WHAT YOU HAVE TO DO →
There is material below. Print exactly the lines starting at the line with "This screenshot has height=801, width=624." and ending at the line with "Open the Recycle", ends included, and no others.
┏━━
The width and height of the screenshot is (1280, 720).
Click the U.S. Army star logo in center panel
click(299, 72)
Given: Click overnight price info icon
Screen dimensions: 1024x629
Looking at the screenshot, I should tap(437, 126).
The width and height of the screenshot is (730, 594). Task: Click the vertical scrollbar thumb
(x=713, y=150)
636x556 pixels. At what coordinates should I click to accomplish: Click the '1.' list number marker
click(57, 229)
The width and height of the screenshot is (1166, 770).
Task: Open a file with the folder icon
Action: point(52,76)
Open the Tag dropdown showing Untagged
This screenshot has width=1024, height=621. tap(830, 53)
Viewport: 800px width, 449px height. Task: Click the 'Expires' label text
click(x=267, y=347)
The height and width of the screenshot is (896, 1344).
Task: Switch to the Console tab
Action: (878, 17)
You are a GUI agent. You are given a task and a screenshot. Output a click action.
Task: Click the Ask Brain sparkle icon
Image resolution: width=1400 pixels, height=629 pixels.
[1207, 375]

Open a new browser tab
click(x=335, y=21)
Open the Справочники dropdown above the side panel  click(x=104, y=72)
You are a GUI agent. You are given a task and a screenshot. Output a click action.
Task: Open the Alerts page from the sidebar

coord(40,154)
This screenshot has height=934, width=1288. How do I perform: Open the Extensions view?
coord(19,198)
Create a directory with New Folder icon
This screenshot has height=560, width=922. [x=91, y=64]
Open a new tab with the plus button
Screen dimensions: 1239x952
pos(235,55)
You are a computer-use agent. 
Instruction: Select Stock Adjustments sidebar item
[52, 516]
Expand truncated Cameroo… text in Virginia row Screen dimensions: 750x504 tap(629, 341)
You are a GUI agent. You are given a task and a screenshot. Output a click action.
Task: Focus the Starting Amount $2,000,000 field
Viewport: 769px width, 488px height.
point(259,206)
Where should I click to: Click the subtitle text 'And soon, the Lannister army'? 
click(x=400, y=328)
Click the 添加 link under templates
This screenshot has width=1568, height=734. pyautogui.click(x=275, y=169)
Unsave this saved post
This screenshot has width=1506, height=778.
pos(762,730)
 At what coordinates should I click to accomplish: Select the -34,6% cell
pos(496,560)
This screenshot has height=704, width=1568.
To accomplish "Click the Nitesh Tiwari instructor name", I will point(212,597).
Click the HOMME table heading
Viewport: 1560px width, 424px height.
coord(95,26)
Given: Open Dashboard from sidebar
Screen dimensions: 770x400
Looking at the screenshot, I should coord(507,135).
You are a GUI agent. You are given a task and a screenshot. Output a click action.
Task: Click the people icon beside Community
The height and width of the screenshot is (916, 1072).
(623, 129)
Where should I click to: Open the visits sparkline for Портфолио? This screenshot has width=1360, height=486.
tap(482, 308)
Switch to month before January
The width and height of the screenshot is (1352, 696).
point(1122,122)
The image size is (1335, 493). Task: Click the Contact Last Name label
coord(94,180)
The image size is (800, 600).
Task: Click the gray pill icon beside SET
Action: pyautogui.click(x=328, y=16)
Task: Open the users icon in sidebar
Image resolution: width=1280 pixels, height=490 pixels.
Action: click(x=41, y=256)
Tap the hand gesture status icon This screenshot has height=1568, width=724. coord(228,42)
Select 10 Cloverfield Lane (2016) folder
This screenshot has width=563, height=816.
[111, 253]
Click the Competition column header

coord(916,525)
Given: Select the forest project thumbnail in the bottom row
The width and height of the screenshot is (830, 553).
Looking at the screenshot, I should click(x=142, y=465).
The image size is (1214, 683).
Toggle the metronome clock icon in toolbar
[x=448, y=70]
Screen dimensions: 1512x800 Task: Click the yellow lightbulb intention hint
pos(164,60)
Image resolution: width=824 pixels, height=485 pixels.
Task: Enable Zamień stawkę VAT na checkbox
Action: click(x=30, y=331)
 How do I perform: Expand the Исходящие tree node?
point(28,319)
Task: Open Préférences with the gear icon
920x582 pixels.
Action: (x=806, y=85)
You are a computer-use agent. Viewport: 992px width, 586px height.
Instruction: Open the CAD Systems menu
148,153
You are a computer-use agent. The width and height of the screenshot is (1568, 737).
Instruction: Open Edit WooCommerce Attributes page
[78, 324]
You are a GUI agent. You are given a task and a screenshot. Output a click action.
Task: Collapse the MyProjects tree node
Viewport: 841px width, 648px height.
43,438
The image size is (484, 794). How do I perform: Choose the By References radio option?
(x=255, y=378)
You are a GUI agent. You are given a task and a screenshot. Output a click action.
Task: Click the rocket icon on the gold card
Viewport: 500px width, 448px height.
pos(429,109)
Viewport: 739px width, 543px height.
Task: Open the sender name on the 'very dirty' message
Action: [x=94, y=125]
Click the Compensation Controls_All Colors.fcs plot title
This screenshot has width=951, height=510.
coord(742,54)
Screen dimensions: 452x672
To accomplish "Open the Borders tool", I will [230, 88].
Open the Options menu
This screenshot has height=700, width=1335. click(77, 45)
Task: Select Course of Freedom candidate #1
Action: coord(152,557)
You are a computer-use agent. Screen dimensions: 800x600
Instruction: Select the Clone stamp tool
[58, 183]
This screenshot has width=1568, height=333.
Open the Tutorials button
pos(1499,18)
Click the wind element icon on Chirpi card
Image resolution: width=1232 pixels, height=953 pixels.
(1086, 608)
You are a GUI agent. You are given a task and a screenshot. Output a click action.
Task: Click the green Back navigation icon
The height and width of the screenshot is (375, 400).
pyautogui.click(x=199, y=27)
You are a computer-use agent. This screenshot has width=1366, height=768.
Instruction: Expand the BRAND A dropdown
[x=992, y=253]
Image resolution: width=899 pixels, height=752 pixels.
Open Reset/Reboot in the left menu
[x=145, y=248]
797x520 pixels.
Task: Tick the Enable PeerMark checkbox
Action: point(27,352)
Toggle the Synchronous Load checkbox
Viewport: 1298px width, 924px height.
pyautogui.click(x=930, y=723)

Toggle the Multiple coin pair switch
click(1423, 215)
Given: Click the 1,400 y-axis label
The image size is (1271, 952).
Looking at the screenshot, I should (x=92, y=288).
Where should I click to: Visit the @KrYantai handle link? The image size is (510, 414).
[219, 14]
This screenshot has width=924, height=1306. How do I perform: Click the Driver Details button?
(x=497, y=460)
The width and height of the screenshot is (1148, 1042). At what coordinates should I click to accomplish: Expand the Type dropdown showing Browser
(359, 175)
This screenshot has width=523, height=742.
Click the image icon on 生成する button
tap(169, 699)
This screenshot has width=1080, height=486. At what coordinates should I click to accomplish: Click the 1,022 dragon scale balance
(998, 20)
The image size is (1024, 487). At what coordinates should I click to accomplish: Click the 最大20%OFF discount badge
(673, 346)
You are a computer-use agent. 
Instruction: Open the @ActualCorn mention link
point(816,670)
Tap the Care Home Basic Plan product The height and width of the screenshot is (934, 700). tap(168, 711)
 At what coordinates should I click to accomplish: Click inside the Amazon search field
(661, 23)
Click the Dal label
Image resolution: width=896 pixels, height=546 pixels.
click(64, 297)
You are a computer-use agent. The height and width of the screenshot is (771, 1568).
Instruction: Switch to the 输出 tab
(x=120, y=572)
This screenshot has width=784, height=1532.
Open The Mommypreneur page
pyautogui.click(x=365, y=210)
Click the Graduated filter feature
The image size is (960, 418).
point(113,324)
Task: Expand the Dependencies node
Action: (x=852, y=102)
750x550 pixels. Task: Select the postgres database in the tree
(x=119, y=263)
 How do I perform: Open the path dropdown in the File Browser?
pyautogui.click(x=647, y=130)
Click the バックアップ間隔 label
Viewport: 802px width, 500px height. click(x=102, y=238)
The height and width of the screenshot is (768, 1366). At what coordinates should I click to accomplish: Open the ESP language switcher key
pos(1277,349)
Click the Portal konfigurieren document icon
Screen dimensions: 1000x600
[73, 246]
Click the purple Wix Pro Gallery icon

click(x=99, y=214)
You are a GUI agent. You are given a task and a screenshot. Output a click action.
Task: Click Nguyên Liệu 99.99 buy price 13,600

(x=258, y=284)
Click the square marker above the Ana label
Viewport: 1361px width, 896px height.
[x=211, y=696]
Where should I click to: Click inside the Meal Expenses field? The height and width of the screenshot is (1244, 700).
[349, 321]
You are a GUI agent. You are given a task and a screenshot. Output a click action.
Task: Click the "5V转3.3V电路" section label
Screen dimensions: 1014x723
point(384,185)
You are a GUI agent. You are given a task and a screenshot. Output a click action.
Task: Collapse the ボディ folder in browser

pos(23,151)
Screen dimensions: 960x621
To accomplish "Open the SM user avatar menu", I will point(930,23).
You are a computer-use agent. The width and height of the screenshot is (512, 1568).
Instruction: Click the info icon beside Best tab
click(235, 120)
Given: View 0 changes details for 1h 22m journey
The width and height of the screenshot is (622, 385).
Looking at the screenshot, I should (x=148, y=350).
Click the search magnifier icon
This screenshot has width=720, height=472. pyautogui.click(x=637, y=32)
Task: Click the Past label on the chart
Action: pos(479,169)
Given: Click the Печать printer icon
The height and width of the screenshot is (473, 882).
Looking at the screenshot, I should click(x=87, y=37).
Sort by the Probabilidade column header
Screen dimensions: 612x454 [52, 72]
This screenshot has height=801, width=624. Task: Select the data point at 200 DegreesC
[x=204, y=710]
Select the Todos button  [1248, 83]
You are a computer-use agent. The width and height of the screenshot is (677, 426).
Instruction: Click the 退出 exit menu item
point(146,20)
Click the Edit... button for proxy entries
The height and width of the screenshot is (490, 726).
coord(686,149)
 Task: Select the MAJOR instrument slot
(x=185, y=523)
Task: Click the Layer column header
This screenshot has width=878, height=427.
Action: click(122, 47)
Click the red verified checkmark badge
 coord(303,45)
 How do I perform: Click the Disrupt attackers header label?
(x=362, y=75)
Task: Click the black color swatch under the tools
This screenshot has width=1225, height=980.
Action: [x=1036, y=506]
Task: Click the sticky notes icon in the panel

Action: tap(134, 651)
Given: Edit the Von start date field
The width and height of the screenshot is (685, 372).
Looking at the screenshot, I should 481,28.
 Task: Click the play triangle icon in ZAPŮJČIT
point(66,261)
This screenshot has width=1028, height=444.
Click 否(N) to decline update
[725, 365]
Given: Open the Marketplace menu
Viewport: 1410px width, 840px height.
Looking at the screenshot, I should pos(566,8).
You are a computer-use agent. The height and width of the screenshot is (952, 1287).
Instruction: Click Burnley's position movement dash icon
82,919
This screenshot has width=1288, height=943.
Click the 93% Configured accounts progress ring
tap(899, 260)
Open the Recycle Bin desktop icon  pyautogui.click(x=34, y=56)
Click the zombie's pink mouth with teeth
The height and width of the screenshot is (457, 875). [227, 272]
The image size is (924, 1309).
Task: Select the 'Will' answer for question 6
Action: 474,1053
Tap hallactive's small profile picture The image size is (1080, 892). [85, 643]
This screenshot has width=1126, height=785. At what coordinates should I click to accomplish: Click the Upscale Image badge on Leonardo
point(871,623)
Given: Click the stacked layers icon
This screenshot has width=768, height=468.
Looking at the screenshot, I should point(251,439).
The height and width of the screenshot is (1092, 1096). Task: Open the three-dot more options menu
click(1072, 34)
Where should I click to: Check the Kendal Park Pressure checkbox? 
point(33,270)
┗━━
WRITTEN RESPONSE →
This screenshot has height=801, width=624. Task: Select the data point at 200 DegreesC
[x=204, y=710]
Select the Todos button  [1248, 83]
You are a computer-use agent. The width and height of the screenshot is (677, 426).
Instruction: Click the 退出 exit menu item
point(146,20)
Click the Edit... button for proxy entries
The height and width of the screenshot is (490, 726).
coord(686,149)
 Task: Select the MAJOR instrument slot
(x=185, y=523)
Task: Click the Layer column header
This screenshot has width=878, height=427.
Action: click(122, 47)
Click the red verified checkmark badge
 coord(303,45)
 How do I perform: Click the Disrupt attackers header label?
(x=362, y=75)
Task: Click the black color swatch under the tools
This screenshot has width=1225, height=980.
Action: [x=1036, y=506]
Task: Click the sticky notes icon in the panel

Action: tap(134, 651)
Given: Edit the Von start date field
The width and height of the screenshot is (685, 372).
Looking at the screenshot, I should 481,28.
 Task: Click the play triangle icon in ZAPŮJČIT
point(66,261)
This screenshot has width=1028, height=444.
Click 否(N) to decline update
[725, 365]
Given: Open the Marketplace menu
Viewport: 1410px width, 840px height.
Looking at the screenshot, I should pos(566,8).
You are a computer-use agent. The height and width of the screenshot is (952, 1287).
Instruction: Click Burnley's position movement dash icon
82,919
This screenshot has width=1288, height=943.
Click the 93% Configured accounts progress ring
tap(899, 260)
Open the Recycle Bin desktop icon  pyautogui.click(x=34, y=56)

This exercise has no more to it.